Hubert Davis was on to the NBA by the time things boiled over with Barnes and Smith, and none of UNC’s current roster was born yet — not even Armando Bacot! — but it’s hard to imagine the Tar Heels looking any more motivated than they did Wednesday night.

They jumped out to a 24-point lead against the best defensive team in the country so far — even with Tennessee shooting better than 60% — and held on over the final six minutes as the Volunteers nibbled the lead down to single digits but never closer than six. The Tar Heels hit triple digits with 17 seconds to go on their way to a 100-92 win, less stunning in the event, perhaps, than the way it unfolded.


It’s really the UNC team people have been waiting four years to see, even including those few weeks in February and March and April 2022. That was, in essence, a team on an incredible heater. This was a blend of every ingredient, speed and skill and stoutness. Zinging the ball around and up the court. Knocking down open 3-pointers. Going 10 deep on the bench. Pushing the pace. Moving the ball. Finding the open shooter. Forcing turnovers.

It took Elliot Cadeau all of six games to claim a spot in the starting lineup he won’t soon relinquish, the pass-first, shoot-second point guard this team has so sorely missed the last few seasons. He had 10 assists, no turnovers and five points, a Kendall Marshall Hat Trick. And with that, everyone has slotted where they’re supposed to be.

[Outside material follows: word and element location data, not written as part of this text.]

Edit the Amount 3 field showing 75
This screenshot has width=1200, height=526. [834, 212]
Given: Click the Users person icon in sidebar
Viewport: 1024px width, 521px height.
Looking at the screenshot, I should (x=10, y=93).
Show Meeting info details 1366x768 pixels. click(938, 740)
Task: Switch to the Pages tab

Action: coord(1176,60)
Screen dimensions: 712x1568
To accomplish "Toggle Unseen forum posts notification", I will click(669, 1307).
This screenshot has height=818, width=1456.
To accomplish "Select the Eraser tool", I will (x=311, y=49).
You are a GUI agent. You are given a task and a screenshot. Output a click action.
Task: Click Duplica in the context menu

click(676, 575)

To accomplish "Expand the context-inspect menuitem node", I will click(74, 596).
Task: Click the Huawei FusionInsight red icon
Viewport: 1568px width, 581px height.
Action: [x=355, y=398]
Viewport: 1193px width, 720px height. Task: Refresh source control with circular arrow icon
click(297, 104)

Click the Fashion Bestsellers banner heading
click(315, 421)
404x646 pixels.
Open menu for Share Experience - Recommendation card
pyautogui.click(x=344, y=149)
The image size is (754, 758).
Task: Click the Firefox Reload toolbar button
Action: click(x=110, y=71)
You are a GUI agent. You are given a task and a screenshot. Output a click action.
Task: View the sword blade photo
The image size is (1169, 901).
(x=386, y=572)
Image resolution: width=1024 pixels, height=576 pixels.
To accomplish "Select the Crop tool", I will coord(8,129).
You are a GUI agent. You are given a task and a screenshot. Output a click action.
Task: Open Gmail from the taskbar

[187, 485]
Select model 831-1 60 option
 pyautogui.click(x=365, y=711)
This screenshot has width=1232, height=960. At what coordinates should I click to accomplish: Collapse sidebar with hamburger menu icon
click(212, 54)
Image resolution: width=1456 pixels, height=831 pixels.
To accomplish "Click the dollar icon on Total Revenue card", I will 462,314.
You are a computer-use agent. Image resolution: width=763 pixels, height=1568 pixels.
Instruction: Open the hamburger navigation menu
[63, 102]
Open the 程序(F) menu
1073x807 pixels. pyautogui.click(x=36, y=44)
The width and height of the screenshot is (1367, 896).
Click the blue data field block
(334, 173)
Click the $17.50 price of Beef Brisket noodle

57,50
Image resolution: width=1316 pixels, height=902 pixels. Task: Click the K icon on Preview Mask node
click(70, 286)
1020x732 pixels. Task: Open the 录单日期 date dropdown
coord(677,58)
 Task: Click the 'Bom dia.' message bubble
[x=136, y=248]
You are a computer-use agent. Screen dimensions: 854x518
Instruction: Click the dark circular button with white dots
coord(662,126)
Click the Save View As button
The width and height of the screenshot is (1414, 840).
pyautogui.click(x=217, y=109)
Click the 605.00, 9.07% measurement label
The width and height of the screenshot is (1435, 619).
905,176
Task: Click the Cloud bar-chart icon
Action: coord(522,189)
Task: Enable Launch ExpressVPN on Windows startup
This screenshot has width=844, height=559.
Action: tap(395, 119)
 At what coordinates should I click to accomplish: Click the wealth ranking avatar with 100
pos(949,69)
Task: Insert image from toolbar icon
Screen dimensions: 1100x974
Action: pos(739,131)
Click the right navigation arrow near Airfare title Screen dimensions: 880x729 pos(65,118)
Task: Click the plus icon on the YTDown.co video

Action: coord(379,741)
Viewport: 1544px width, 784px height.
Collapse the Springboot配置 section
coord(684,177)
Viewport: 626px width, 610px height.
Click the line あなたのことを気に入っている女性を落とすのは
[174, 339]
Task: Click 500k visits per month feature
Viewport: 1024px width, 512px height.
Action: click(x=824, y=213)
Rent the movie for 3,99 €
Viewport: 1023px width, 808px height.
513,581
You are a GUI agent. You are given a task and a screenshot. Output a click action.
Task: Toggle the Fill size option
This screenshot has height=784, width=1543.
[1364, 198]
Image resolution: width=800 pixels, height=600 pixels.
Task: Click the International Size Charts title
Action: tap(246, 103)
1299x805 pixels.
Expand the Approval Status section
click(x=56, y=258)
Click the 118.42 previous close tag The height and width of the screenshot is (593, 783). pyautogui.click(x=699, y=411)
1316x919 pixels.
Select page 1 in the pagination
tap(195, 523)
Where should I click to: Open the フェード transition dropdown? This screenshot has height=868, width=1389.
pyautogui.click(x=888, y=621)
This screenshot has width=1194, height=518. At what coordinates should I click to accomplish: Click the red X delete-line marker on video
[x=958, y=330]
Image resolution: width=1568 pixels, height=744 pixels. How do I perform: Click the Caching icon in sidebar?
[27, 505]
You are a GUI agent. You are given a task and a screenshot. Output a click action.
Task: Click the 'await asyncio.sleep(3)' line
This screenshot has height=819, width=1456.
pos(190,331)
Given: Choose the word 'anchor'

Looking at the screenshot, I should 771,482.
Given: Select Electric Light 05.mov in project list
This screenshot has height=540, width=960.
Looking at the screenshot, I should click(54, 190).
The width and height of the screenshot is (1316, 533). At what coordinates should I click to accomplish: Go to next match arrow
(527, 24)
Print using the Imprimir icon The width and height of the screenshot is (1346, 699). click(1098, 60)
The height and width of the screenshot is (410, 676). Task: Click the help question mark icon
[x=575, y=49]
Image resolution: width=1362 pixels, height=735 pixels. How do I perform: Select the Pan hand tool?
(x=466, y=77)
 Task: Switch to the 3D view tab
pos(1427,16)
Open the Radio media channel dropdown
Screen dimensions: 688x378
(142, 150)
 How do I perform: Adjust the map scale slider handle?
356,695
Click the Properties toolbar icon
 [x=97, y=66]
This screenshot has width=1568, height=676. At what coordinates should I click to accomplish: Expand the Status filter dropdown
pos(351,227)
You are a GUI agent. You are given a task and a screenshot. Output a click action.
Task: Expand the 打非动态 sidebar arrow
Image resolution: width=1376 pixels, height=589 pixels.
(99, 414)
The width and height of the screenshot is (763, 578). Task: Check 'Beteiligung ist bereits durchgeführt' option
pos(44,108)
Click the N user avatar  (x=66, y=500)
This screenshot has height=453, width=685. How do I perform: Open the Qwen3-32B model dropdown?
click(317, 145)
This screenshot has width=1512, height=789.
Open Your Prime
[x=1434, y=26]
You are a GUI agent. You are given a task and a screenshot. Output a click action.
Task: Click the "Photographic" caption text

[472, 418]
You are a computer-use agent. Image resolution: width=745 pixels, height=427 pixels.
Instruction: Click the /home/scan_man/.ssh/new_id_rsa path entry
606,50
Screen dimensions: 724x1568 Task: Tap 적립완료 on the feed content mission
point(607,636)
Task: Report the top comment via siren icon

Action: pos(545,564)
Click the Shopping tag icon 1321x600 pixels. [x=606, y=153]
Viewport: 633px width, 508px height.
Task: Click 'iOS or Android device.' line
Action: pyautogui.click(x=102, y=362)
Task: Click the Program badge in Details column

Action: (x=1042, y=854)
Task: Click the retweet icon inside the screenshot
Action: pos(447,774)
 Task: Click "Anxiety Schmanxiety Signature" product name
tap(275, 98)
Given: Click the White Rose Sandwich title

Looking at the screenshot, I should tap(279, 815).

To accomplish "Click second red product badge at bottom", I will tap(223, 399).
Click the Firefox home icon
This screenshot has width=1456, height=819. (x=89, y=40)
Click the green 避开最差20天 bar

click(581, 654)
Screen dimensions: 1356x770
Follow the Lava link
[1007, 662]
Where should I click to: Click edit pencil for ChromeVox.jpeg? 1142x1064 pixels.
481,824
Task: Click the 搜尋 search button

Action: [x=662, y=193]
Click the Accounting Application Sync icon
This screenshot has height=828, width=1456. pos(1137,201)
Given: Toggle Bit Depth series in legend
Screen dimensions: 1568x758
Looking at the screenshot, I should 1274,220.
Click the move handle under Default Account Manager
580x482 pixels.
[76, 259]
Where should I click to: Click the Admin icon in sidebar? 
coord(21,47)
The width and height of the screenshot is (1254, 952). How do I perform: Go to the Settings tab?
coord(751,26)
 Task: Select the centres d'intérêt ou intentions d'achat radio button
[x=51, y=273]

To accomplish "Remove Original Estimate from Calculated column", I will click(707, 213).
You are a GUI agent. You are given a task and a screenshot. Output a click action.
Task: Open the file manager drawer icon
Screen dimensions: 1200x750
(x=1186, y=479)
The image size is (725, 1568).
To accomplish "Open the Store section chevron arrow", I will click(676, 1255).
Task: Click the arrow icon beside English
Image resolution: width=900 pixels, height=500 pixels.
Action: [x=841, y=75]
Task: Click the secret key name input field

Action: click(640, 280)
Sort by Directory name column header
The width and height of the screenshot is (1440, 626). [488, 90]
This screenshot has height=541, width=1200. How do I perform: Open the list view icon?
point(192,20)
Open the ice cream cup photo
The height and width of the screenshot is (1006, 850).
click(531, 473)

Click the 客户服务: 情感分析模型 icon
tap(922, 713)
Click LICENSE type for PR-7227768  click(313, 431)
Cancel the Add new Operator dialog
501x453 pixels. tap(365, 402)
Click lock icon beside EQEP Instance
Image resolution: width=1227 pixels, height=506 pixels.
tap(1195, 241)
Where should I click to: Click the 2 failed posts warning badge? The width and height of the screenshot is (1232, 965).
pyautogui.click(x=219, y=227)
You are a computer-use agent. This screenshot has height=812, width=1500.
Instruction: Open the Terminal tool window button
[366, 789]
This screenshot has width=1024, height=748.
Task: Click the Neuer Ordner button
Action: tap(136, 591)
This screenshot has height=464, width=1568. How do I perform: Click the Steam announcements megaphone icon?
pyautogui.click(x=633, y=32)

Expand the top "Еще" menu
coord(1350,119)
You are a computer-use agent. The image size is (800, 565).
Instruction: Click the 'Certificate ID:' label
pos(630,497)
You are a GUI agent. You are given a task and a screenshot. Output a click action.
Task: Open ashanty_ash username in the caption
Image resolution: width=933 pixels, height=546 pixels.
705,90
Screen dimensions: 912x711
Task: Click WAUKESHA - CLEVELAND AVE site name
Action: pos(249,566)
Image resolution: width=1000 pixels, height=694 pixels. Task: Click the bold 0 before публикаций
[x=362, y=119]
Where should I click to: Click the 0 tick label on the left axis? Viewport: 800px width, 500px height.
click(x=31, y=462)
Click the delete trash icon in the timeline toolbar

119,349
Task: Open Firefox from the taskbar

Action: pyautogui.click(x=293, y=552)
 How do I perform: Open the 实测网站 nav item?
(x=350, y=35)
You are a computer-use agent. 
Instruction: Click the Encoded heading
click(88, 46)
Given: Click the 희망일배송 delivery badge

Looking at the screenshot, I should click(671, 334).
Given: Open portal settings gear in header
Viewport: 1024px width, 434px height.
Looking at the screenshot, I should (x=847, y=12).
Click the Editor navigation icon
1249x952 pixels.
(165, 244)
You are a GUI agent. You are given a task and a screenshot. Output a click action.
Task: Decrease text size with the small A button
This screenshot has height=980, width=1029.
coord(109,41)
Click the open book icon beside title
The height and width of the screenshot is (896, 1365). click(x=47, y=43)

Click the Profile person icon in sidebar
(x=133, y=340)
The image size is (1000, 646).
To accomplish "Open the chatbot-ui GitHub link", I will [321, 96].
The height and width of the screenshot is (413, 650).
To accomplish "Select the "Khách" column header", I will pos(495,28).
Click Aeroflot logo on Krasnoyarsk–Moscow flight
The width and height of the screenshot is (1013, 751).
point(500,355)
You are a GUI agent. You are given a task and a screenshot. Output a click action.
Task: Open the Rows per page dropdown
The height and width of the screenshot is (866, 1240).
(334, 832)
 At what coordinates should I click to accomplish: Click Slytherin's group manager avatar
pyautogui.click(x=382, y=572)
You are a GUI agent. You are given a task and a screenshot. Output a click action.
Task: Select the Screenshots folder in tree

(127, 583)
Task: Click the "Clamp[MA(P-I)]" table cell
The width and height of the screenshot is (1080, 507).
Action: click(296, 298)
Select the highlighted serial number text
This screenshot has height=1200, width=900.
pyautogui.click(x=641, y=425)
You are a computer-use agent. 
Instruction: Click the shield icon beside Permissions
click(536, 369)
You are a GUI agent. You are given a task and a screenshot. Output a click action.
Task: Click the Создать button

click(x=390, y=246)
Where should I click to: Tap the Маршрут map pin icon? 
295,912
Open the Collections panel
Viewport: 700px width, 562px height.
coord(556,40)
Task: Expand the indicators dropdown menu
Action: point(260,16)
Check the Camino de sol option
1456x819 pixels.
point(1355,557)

Everything in its right place: Bacot and R.J. Davis, secure in their roles as everyone else has fit into the open spaces around them. Harrison Ingram, who’s like a redesigned Brady Manek, scoring from everywhere. Cormac Ryan making open shots. Jalen Washington contributing. Seth Trimble and Jae’Lyn Withers doing the dirty work. Four players in double figures. Three with 20 or more.

While Wednesday was the apotheosis, it wasn’t hard to see this coming. For the first time in Hubert Davis’ tenure, all the gears seem to mesh. Even after the loss to Villanova — not flattered by the Wildcats’ 0-2 record in the Big Five after losses to Penn and St. Joe’s — the obvious potential of this team was on display Wednesday night, and facing the highest degree of difficulty possible.